Downtown Vancouver’s revitalization is gaining momentum. You’re probably asking, “What? How could that happen? We don’t even know yet if and when the national economic recovery will kick in.”

True, but apparently downtown business owners and public officials are getting antsy and want a head start on that recovery. And that private-public partnership is what’s powering a more vibrant beat in the heart of Clark County. Earlier this year, skeptics counted three strikes against the area:

  1. The lingering national recession has been just as relentless in downtown Vancouver as elsewhere in the county.

  2. PeaceHealth (which is moving its corporate headquarters here from Bellevue) rejected the idea of moving into the 10-story Bank of America building downtown, opting to relocate in east Vancouver.

  3. Vancouver-based Burgerville decided to close its popular and near-historic hamburger take-out stand at Mill Plain Boulevard and C Street.

But this isn’t baseball, and after those three strikes, we’re happy to report that the hits — at least 10 of them — just keeping coming for downtown Vancouver.

  1. A minor debate over the exact location of “downtown” actually works in favor of the entire area. Some believe the point from which all revitalization flows is Esther Short Park, site of community concerts and a lush town square around which apartments and retail offerings have been built. Others argue that the real “center” of town is Main Street. Why do you think they call it Main? And the group known as Vancouver’s Downtown Association is working hard to lure Esther Short Park crowds two blocks east to Main Street. They’re doing a great job.

  2. As Cami Joner reported in a recent Columbian story, the association is promoting the city’s Clean & Safe program, which matches applicants with up to $20,000 in improvements of paint, exterior fix-ups and lighting to make entrances and walkways more inviting. The attraction to business owners is the requirement to repay only half of the low-interest loans.

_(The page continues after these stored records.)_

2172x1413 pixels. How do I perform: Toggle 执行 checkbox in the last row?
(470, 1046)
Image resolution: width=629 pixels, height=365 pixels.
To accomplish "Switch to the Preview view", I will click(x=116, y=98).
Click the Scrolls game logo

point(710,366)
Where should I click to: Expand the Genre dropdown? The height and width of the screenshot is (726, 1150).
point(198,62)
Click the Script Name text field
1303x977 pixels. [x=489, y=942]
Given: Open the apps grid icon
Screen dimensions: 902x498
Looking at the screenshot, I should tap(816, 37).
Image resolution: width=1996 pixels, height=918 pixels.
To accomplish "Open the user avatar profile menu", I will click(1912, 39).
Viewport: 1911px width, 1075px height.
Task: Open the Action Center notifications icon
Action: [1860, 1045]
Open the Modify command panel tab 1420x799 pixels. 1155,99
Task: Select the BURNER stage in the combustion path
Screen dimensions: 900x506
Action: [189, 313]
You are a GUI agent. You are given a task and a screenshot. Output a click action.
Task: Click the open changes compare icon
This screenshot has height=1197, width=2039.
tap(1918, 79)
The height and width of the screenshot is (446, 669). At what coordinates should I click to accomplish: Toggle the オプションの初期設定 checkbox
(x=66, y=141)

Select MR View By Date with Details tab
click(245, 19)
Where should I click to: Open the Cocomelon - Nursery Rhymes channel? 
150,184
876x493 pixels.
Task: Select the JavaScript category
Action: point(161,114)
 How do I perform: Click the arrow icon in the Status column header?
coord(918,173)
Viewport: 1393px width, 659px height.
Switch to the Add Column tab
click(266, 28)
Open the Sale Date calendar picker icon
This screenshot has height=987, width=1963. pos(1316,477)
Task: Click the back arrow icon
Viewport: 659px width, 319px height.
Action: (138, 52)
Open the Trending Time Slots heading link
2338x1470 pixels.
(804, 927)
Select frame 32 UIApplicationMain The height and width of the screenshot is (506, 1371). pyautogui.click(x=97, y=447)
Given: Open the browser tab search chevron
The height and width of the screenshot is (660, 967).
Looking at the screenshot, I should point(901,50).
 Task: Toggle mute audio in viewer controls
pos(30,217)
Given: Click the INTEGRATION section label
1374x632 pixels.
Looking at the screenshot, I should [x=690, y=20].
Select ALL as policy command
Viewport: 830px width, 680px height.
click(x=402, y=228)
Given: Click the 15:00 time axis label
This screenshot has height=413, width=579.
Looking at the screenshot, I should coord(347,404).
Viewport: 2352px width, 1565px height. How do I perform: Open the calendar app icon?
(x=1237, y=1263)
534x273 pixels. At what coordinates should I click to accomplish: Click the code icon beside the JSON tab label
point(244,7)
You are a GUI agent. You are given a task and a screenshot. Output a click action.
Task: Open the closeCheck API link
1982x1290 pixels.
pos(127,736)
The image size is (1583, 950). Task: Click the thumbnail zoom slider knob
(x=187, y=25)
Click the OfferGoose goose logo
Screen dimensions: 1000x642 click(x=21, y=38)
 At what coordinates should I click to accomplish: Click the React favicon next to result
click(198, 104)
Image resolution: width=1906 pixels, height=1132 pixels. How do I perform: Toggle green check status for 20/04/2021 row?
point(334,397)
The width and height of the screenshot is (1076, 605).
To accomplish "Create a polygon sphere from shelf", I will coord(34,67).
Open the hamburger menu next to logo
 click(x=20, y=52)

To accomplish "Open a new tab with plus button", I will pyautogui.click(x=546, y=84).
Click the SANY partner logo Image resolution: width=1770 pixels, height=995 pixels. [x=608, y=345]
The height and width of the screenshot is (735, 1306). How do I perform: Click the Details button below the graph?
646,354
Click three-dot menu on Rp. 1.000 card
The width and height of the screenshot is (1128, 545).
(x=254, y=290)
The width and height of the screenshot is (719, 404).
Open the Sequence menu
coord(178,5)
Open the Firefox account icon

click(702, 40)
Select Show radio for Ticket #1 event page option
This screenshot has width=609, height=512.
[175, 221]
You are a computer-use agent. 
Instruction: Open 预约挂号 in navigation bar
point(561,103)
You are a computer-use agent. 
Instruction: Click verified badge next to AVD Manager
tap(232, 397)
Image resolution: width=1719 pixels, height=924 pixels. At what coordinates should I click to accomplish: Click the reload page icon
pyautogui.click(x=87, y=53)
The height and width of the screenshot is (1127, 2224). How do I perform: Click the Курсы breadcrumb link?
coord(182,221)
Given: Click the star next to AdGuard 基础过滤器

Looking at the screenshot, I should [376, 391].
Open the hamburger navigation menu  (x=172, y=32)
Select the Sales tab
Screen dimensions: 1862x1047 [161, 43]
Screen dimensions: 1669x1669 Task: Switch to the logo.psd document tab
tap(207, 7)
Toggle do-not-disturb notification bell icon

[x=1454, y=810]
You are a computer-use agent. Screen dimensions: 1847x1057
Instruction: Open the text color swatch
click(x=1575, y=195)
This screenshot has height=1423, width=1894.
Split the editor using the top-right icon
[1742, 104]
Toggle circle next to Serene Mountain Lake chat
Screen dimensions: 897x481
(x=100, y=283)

  3. At C Street and Evergreen Boulevard, earlier this month the $38 million, five-story Vancouver Community Library opened, the flagship for the Fort Vancouver Regional Library District.

  4. Nearby, at West 13th and C streets, Prestige Plaza — a $12 million, four-story apartment and retail complex — is scheduled to break ground this fall.

  5. Several blocks west, near Mill Plain Boulevard and Esther Street, the $14.7 million Vista Court Senior Housing project is under construction, soon to offer 76 units on four floors to senior citizens.

  6. Back at Esther Short Park, 300 city workers are expected to complete their move into the new City Hall on Sixth Street.

  7. Back to the private sector, a $1.5 million rock-climbing gym is being built at the southwest corner of West 12th and Main streets.

  8. Also on Main Street, the historic Kiggins Theatre is wrapping up its $200,000 renovation, with plans to participate in the Columbia Gorge International Film Festival, Aug. 10-14.

  9. At Ninth and Washington streets, a $700,000 renovation of a two-story building has delivered an art gallery, microbrewery, tattoo shop and a lingerie store, plus underground parking and seven upstairs apartments.

  10. Several antique stores have opened recently within five blocks of Main Street.

Congratulations to Vancouver’s Downtown Association (on three recent Saturdays, volunteers planted 101 trees to improve urban streetscapes) and other private and public partners in this continued revitalization. If you haven’t been downtown lately, give it a new look.